Passage shown:
◆ ◆ ◆ ◆

JULIAN OPIE, KRIS WALKING, KRIS SERIES, SIGNED LENTICULAR PRINT, EDITION OF 60, 2011
Created with a lenticular panel so as to form a moving image, Kris Walking is a print by Julian Opie from 2011 and is typical of his full-length figurative style. This print shows a man with long dark hair walking, depicted in Opie’s structured, graphic language.
Throughout his career, Opie has produced many images of people walking in the form of static prints, paintings, sculpture, and moving images. Using photographs taken by the artist, each print is then manipulated and reduced to a matter of simplified shapes and signs to represent a figure. Producing anonymous ‘passers-by’ with which to populate his world, Opie’s figures are not devoid of personality thus maintaining a sense of individuality within multiplicity. The figure in Kris Walking is defined by his long hair and clothing and is thus reduced to a ‘type’ that prompts the viewer to think about how we relate and resemble one another.
Kris Walking is indicative of Opie’s interest in using computer technology as a key component to his work, producing a moving image through lenticular printing. Opie is interested in movement as means to differentiate between people and as a way to strike the balance between stylisation and realism in his works. The movement in this image appears far more realistic than expected, despite the fact that the figure’s form is highly stylised and so Opie presents movement itself as a form of realism.

◆ ◆ ◆ ◆

Raw records:
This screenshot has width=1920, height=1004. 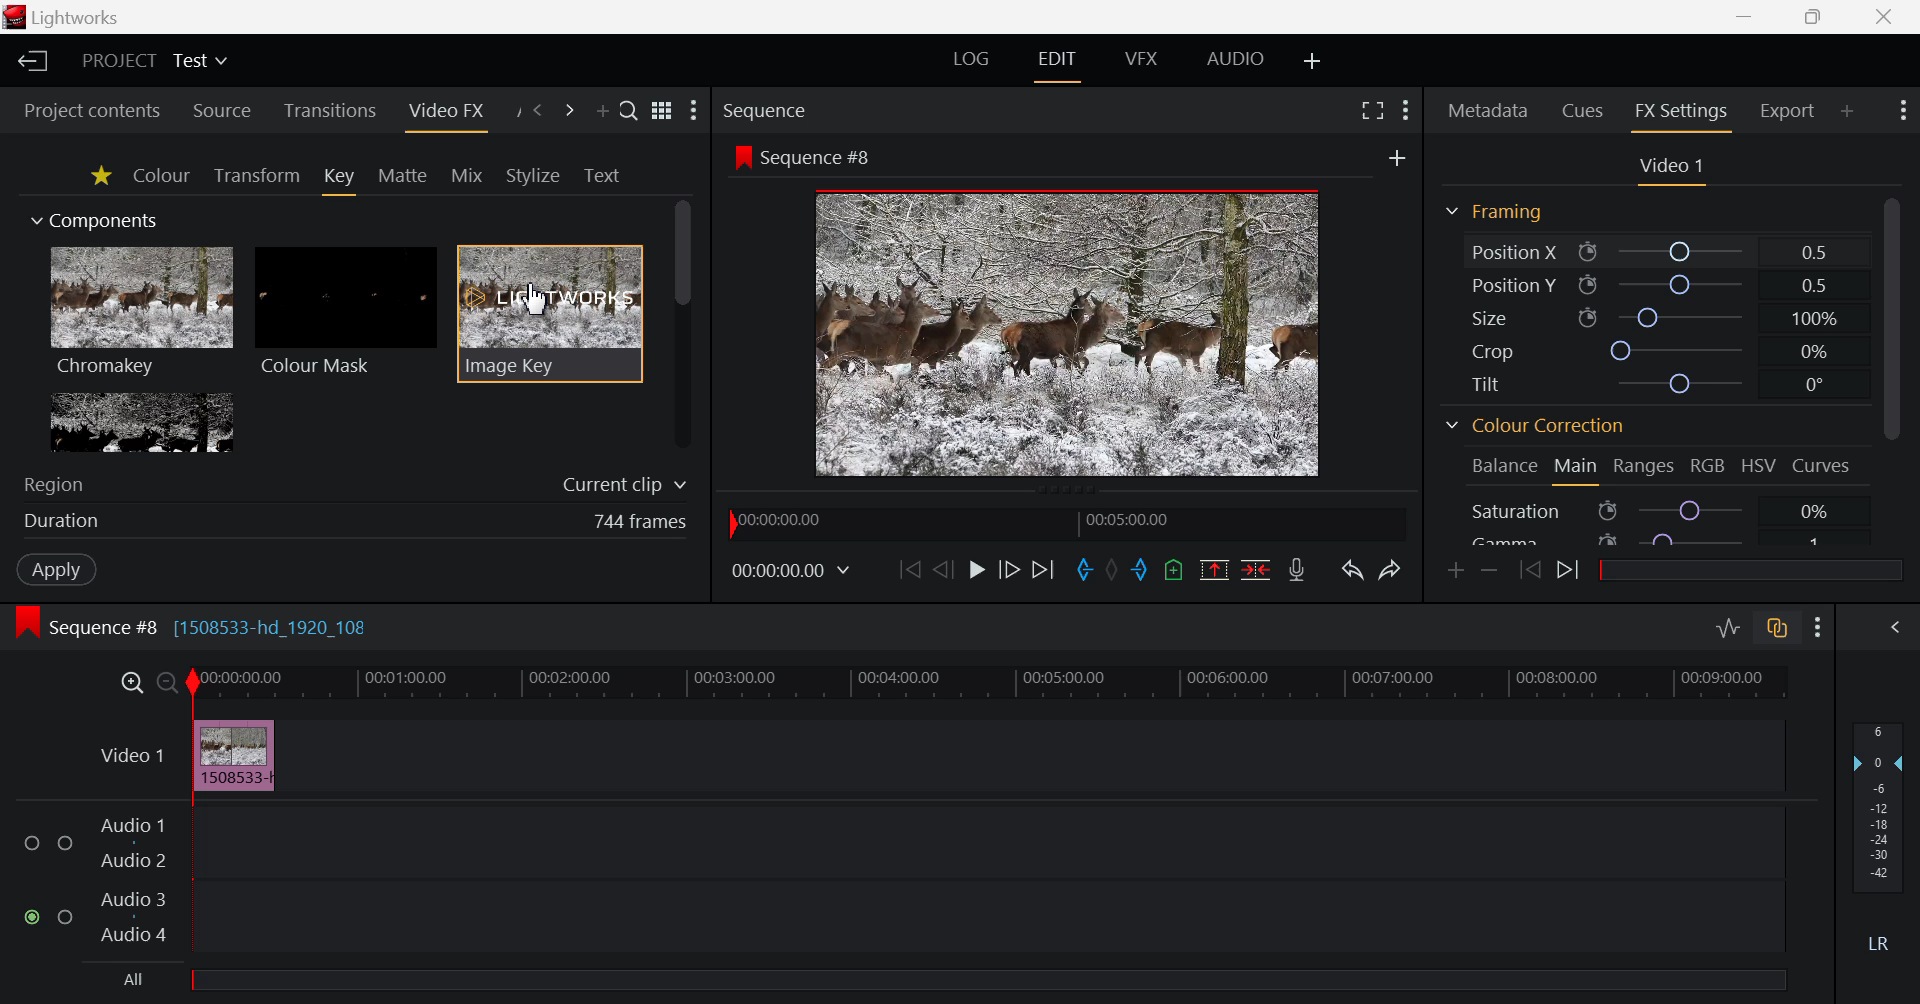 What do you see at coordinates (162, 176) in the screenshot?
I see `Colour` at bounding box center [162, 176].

◆ ◆ ◆ ◆

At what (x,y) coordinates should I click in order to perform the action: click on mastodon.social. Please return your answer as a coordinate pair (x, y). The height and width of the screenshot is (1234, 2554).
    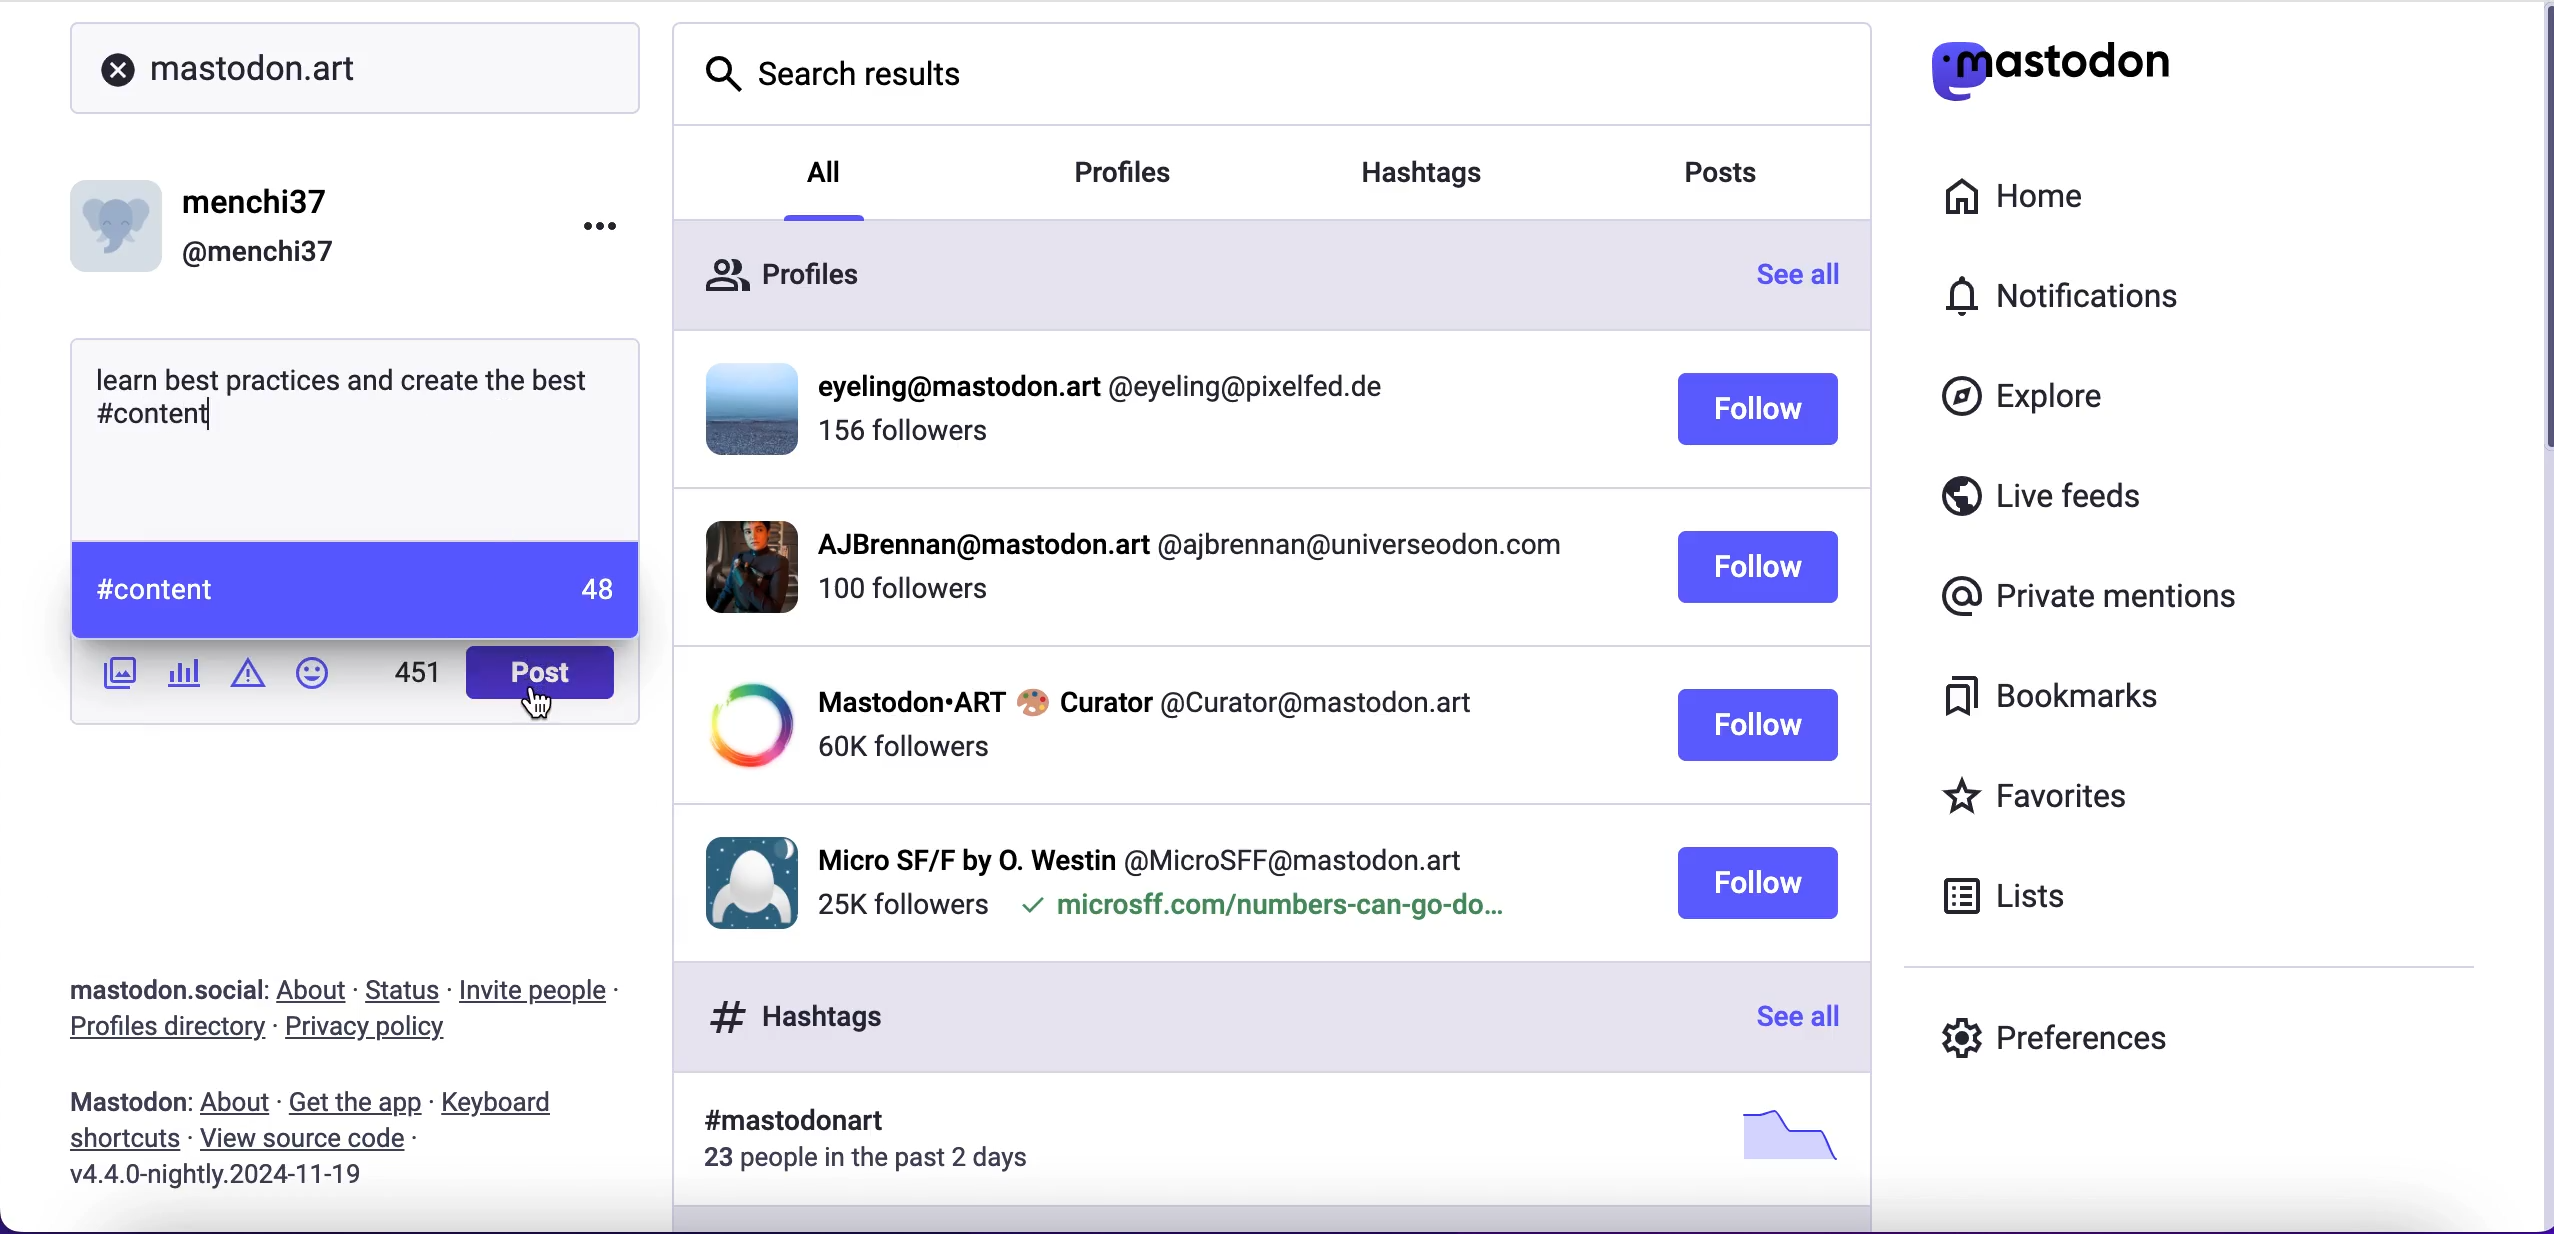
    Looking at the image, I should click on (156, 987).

◆ ◆ ◆ ◆

To do:
1 - According to the Kris Walking description, what defines the figure in the print?
2 - Summarize the Kris Walking description in two sentences.
3 - Extract from the Kris Walking description the passage between "Throughout his career, Opie" and "resemble one another.", inclusive.
The rows come from a separate source.

Written responses:
1 - His long hair and clothing.

2 - Kris Walking is a 2011 lenticular print by Julian Opie that forms a moving image of a man with long dark hair walking, rendered in Opie's structured, graphic style. Built from the artist's photographs reduced to simplified shapes and signs, it reflects his use of computer technology and his interest in movement as a balance between stylization and realism.

3 -
Throughout his career, Opie has produced many images of people walking in the form of static prints, paintings, sculpture, and moving images. Using photographs taken by the artist, each print is then manipulated and reduced to a matter of simplified shapes and signs to represent a figure. Producing anonymous ‘passers-by’ with which to populate his world, Opie’s figures are not devoid of personality thus maintaining a sense of individuality within multiplicity. The figure in Kris Walking is defined by his long hair and clothing and is thus reduced to a ‘type’ that prompts the viewer to think about how we relate and resemble one another.